Aside from mourning this weekend, there was actually a great deal of mental note taking, vague sketching and poorly measured approximations made. Basically the seeds of gardening genius. Remember those planters I built? Same dif.
A few things are certain. There will be plastic owls. Maybe 5. God-willing, S.T.E.V.E. will have his glorious head back and I will repaint it in gold leaf. Man-made nature triumphing over nature.
There will be squirrel traps. I will buy a basket for my bike to then transport said squirrels along with whatever vegetable they’ve molested straight down to their new waterfront home on the Gowanus Canal. I’ll repeat this ritual with great delight as many times as necessary.
Animal specifics aside, there is actually an overall strategy that focuses on the actual growing of plants. And like all brilliant plans, it has lots of prongs.
Prong One: Mars Soil
The soil will be so jam-packed with nutrients, the vegetables will be shitting themselves with more vegetables. Hell, a pepper might even shit itself a strawberry! Through careful use of compost, compost tea and organic fertilizer, I will make Panthy’s soil capable of hatching life on Mars. Word up.
Sidenote: There’s a chance this compost will come from a high-tech yuppy indoor composter. The idea of powering my plants with leftover General Tso’s chicken way too hard to resist.
Prong Two: Scrooge McDuck this Motherfucker
Part of me dies thinking I’ll be giving a single CELL of a tomato to the garbage birds and squirrels, that is until I start thinking like Scrooge McDuck. I’m going to grow enough vegetables that if one goes missing or molested, I won’t even miss it.Every morning before work, I’m going to climb a step ladder, put on a top hat and take a dive into a giant pool of homegrown vegetables. A POOL. Of vegetables.

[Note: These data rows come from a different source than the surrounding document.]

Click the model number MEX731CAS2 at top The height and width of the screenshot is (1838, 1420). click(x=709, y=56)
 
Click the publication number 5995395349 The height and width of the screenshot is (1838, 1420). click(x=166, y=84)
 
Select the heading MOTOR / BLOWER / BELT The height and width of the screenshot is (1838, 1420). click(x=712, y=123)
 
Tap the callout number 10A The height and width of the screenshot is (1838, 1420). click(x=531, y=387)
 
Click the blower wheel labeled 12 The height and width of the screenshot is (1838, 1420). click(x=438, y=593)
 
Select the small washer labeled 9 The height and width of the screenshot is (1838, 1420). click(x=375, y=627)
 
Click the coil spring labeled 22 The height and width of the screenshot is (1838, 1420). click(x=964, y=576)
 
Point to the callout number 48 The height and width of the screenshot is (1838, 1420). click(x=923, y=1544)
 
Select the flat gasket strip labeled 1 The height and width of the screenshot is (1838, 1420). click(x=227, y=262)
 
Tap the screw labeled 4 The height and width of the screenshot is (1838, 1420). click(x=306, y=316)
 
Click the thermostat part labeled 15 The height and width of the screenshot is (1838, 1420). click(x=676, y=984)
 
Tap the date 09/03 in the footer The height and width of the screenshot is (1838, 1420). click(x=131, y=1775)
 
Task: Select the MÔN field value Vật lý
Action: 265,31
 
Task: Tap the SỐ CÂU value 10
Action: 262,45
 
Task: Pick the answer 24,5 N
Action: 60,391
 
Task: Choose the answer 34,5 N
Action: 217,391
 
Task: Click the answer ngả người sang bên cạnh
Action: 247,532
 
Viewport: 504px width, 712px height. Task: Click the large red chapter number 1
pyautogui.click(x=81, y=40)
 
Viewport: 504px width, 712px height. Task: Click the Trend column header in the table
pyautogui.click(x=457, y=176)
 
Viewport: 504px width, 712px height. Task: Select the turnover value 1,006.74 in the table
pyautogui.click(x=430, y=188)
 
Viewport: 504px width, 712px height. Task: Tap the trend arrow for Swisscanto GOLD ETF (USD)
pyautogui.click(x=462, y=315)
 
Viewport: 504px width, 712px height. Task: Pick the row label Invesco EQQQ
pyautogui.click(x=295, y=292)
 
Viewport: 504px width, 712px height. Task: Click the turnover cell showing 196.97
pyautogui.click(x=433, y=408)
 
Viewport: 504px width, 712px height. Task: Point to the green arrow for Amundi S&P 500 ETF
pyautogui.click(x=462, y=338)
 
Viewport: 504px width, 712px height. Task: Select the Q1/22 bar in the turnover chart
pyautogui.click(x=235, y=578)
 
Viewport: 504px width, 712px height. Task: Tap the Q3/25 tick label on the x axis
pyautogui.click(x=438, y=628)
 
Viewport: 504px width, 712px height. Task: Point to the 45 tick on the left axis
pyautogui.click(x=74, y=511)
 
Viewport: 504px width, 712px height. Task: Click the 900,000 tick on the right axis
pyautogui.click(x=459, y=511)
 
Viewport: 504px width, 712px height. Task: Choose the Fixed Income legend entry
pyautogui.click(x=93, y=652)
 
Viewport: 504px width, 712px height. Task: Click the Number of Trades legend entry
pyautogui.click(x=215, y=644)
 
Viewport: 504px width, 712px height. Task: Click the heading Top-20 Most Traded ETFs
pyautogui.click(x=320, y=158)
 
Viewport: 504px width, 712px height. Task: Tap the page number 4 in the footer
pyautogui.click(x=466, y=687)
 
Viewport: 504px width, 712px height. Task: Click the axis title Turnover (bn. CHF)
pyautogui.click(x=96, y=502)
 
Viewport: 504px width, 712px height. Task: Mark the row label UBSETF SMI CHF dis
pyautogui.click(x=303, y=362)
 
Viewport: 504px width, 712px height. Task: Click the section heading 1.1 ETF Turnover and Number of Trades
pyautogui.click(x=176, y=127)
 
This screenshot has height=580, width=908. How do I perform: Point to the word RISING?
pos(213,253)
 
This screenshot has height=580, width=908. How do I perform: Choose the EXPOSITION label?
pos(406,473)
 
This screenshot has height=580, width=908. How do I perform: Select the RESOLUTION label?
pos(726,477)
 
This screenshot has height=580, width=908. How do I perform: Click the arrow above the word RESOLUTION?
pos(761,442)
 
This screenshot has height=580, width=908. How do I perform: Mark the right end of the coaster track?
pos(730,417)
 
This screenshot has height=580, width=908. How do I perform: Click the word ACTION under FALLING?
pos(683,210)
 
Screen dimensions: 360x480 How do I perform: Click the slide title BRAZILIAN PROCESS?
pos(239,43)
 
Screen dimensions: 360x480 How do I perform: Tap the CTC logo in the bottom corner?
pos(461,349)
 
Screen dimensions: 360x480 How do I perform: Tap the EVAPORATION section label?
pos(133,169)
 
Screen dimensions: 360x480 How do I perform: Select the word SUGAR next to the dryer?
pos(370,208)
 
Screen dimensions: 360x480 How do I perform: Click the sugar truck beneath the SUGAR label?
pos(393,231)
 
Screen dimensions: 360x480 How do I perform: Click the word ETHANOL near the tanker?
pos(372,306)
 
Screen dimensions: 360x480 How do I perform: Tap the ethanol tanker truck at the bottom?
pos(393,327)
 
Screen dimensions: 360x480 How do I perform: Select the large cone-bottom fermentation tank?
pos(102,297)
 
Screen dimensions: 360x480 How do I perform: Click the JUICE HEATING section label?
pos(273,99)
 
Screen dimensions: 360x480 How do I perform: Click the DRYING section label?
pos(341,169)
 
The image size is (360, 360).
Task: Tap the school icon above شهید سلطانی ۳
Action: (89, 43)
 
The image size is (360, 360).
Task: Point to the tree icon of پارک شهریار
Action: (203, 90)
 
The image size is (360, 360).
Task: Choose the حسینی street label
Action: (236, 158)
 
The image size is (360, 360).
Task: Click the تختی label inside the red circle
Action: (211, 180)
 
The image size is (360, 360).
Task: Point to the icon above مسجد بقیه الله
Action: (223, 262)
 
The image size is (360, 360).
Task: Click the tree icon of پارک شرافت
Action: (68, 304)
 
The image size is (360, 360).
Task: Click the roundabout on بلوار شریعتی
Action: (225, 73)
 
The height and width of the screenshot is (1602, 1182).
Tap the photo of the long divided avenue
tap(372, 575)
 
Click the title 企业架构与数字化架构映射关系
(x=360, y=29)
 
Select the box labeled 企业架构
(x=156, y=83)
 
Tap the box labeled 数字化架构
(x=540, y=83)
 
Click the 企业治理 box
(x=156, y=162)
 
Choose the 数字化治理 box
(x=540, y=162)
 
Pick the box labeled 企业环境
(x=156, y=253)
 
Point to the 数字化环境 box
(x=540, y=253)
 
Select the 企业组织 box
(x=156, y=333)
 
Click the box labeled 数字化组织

I took the lid off of a storage tote, exactly like the ones I’m going use to build my multitude of Sub-Irrigated Planters with, and walked it around the entire garden. Using my toe as a visual marker I figured out roughly how many of these I could put in the garden. Specific numbers may alarm my wife and jeopardize this entire project so lets keep that on the low-low. What I can tell you is that I’m pretty much going to double the number of tomato plants to say nothing of everything else I’m going to grow. I’m going to have enough tomatoes to create a special batch of gazpacho for the birds and squirrels laced with ex-lax and mothballs. They’re gonna love it.
Prong Four: Going Native
Remember playing Ice Hockey on Nintendo where there was like two skinny guys, one medium guy and one big fat guy? They all had a role on the 8-bit ice and together they could send the video game Russians packing. What were we just talking about?
Companion planting, right. This is about using plants natural properties to protect and enhance one another. The most famous example of this is the Native American Three Sisters of corn, beans and squash. All planted in one mound, the corn served as the bean pole, the beans fixed nitrogen needed by the corn and the ugliness of the squash scared away the predators. Most importantly, these were all things that grew naturally in the local area, making them sturdy, productive and happy. Genius.
So there you have the prongs. All the damn prongs. How am I going to wait all winter to do this? Seriously, I’m asking. Maybe this winter resting period, dolled out to every grower since the dawn of creation is an important time to reflect, learn and make better plans, like the 24 hour waiting period required before purchasing a hand gun.
I’m sure that the native Lenape tribes of Brooklyn once stewed all winter in their wigwams, scheming on how they were going to add a fourth sister to the mound. And after them there was the Dutch, who stewed all winter on how they were going to get better yields from their Pantaloon shrubs. And now it’s jerks like me trying to get the hang of growing a tomato.
So, while I impatiently wait, I’ll be hitting the books. And by books, I mean the internet. I’m going to learn a thing or two and then bore you with it, in the hopes, you’ll in turn, bore someone else with it. It’ll be a goddamn boring virus. And then, come springtime, we’ll all be getting down to business growing ourselves Scrooge McDuck quantities of food.